From mboxrd@z Thu Jan  1 00:00:00 1970
From: Marek Vasut <marex@denx.de>
Date: Mon, 21 Mar 2016 17:49:27 +0100
Subject: [U-Boot] [RFC V2 PATCH 0/3] Add cache for block devices
In-Reply-To: <56EFFBAD.4070700@cox.net>
References: <1458524727-4643-1-git-send-email-eric@nelint.com>
 <56EF559D.3040608@denx.de> <56EFFBAD.4070700@cox.net>
Message-ID: <56F02617.6010700@denx.de>
List-Id: <u-boot.lists.denx.de>
MIME-Version: 1.0
Content-Type: text/plain; charset="us-ascii"
Content-Transfer-Encoding: 7bit
To: u-boot@lists.denx.de

On 03/21/2016 02:48 PM, Eric Nelson wrote:
> Hi Marek,
> 
> On 03/20/2016 06:59 PM, Marek Vasut wrote:
>> On 03/21/2016 02:45 AM, Eric Nelson wrote:
>>> Here's a more full-featured implementation of a cache for block
>>> devices that uses a small linked list of cache blocks.
>>
>> Why do you use linked list ? You have four entries, you can as well
>> use fixed array. Maybe you should implement an adaptive cache would
>> would use the unpopulated malloc area and hash the sector number(s)
>> into that area ?
>>
> 
> I was looking for a simple implementation that would allow tweaking of
> the max entries/size per entry.
> 
> We could get higher performance through hashing, but with such a
> small cache, it's probably not worth extra code.

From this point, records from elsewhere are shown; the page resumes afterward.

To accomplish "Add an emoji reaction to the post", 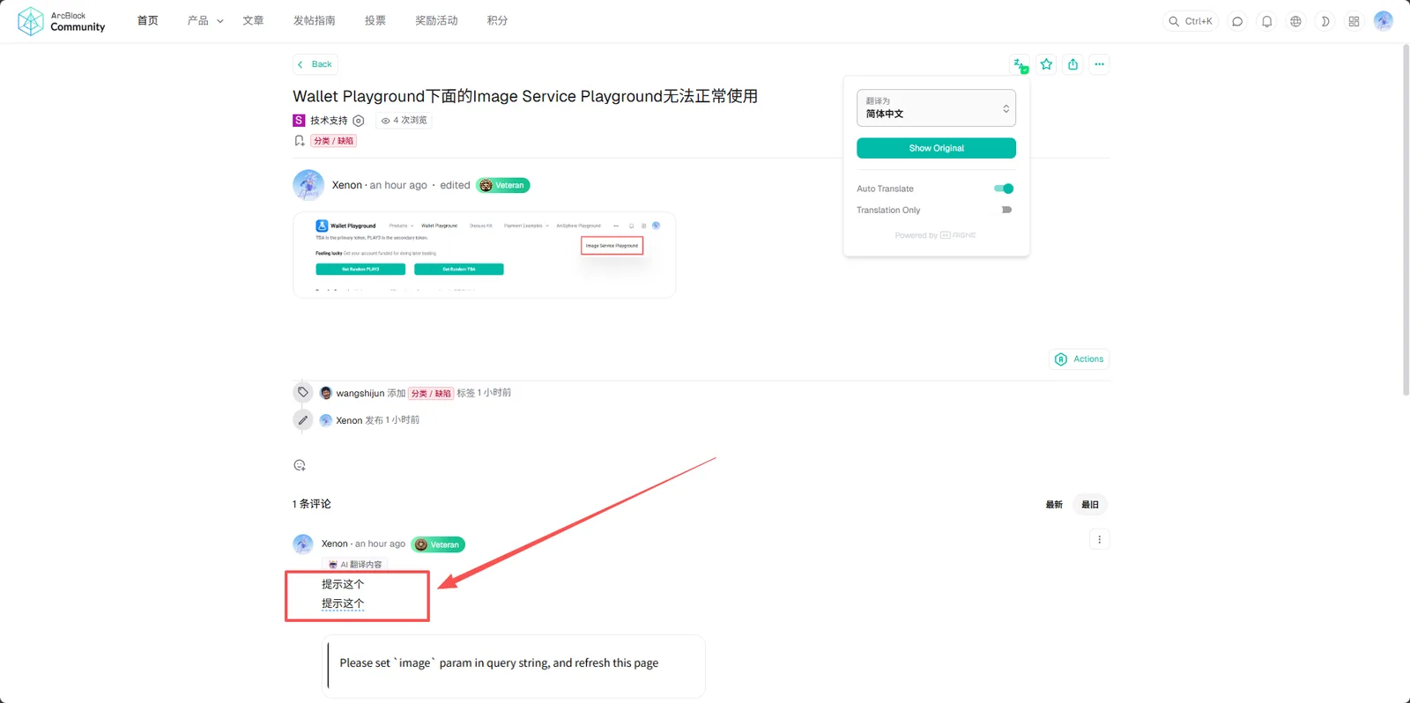I will click(300, 465).
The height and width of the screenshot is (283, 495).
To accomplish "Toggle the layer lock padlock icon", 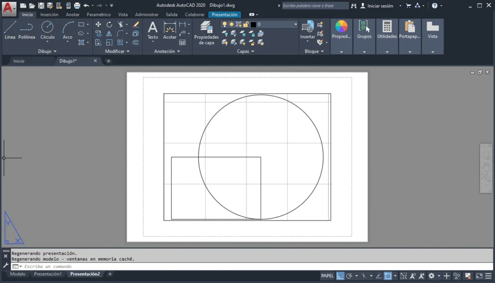I will coord(246,23).
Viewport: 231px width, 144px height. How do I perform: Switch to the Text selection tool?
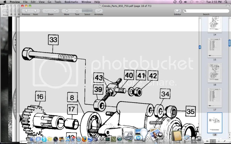[77, 11]
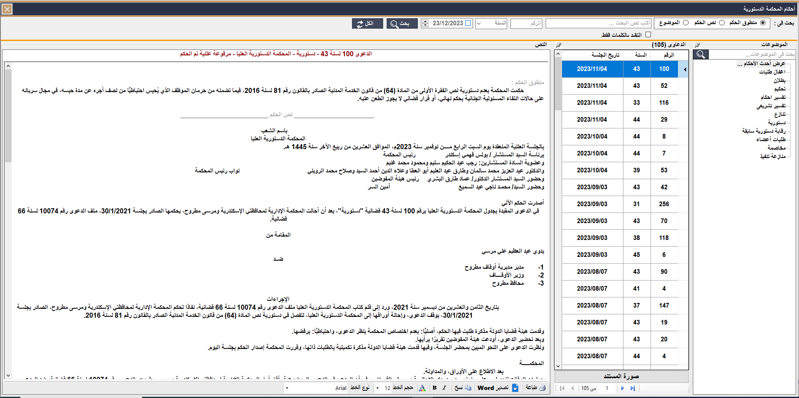Open the السنة year dropdown
Screen dimensions: 799x398
coord(479,24)
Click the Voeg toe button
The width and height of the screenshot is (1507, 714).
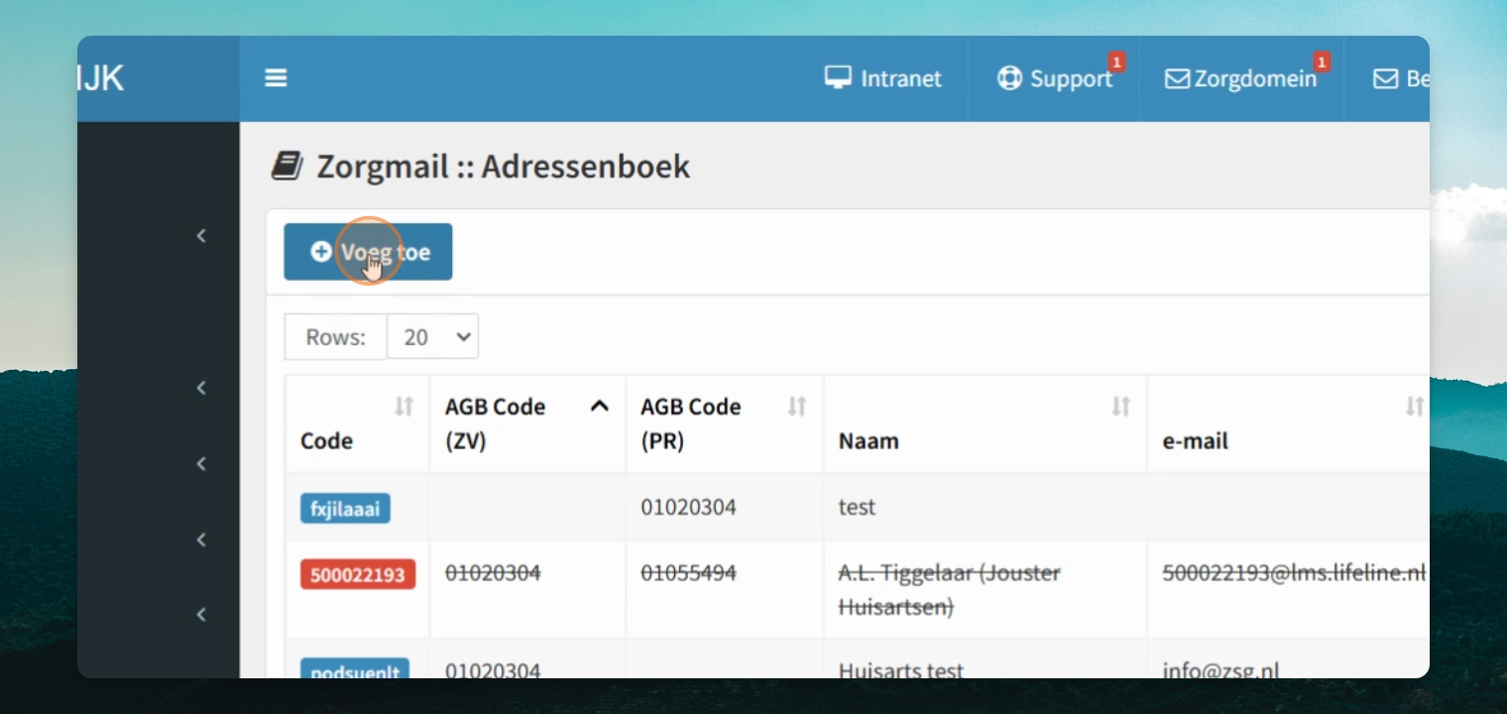click(368, 252)
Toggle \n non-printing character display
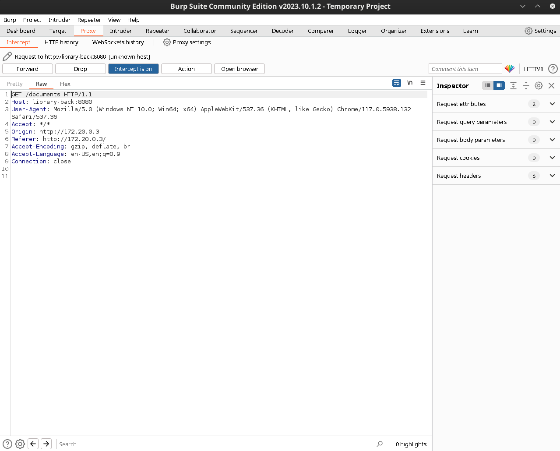This screenshot has width=560, height=451. (409, 83)
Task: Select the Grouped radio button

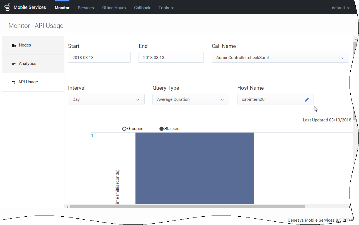Action: coord(124,129)

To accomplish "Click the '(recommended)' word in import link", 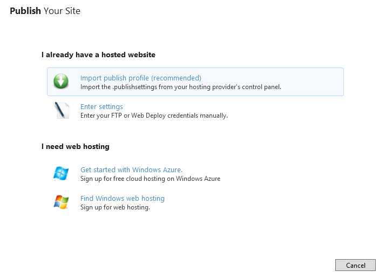I will (176, 78).
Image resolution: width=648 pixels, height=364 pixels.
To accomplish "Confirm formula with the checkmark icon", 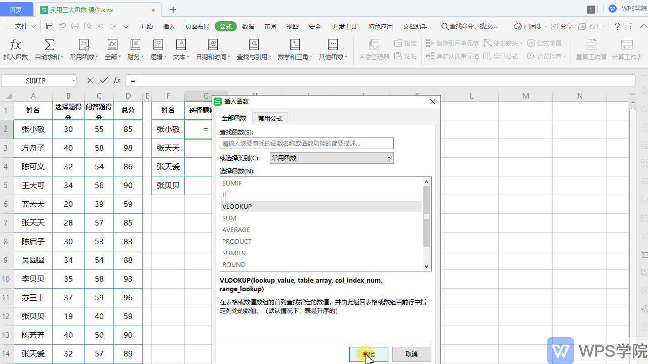I will [x=104, y=80].
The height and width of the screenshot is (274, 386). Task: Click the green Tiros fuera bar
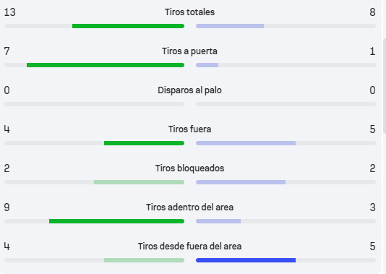pos(144,143)
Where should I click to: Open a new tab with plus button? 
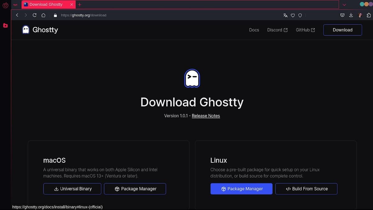pos(80,5)
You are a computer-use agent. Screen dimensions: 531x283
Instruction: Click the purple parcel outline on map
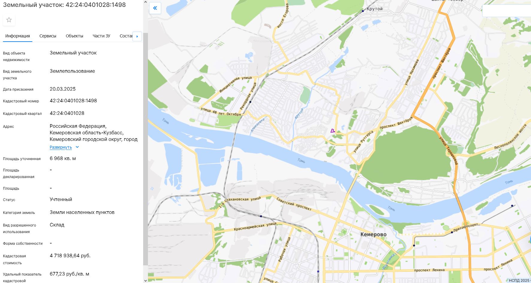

The hashing function can be a simple modulo on sector number ;-) That'd
be less code than linked lists.

> Using an array and re-allocating on changes to the max entries variable
> is feasible, but I think it would be slightly more code.

That would indeed be more code.

>>> Experimentation loading a 4.5 MiB kernel from the root directory of
>>>  a FAT filesystem shows that a single cache entry of a single
>>> block is the only
>>
>> only ... what ? This is where things started to be interesting, but
>> you leave us hanging :)
>>
> 
> Oops.
> 
> ... I was planning on re-wording that.
> 
> My testing showed no gain in performance (additional cache hits) past a
> single entry of a single block. This was done on a small (32MiB)
> partition with a small number of files (~10) and only a single
> read is skipped.

I'd kinda expect that indeed.

> => blkc c ; blkc i ; blkc 0 0 ;
> changed to max of 0 entries of 0 blocks each
> => load mmc 0 10008000 /zImage
> reading /zImage
> 4955304 bytes read in 247 ms (19.1 MiB/s)
> => blkc
> block cache:
> 0	hits
> 7	misses
> 0	entries in cache
> trace off
> max blocks/entry 0
> max entries 0
> => blkc c ; blkc i ; blkc 1 1 ;
> changed to max of 1 entries of 1 blocks each
> => load mmc 0 10008000 /zImage
> reading /zImage
> 4955304 bytes read in 243 ms (19.4 MiB/s)
> => blkc
> block cache:
> 1	hits
> 6	misses
> 1	entries in cache
> trace off
> max blocks/entry 1
> max entries 1
> 
> I don't believe that enabling the cache is worth the extra code
> for this use case.
> 
> By comparison, a load of 150 MiB compressed disk image from
> ext4 showed a 30x speedup with the V1 patch (single block,
> single entry) from ~150s to 5s.
> 
> Without some form of cache, the 150s was long enough to make
> a user (me) think something is broken.

I'm obviously loving this improvement.

Best regards,
Marek Vasut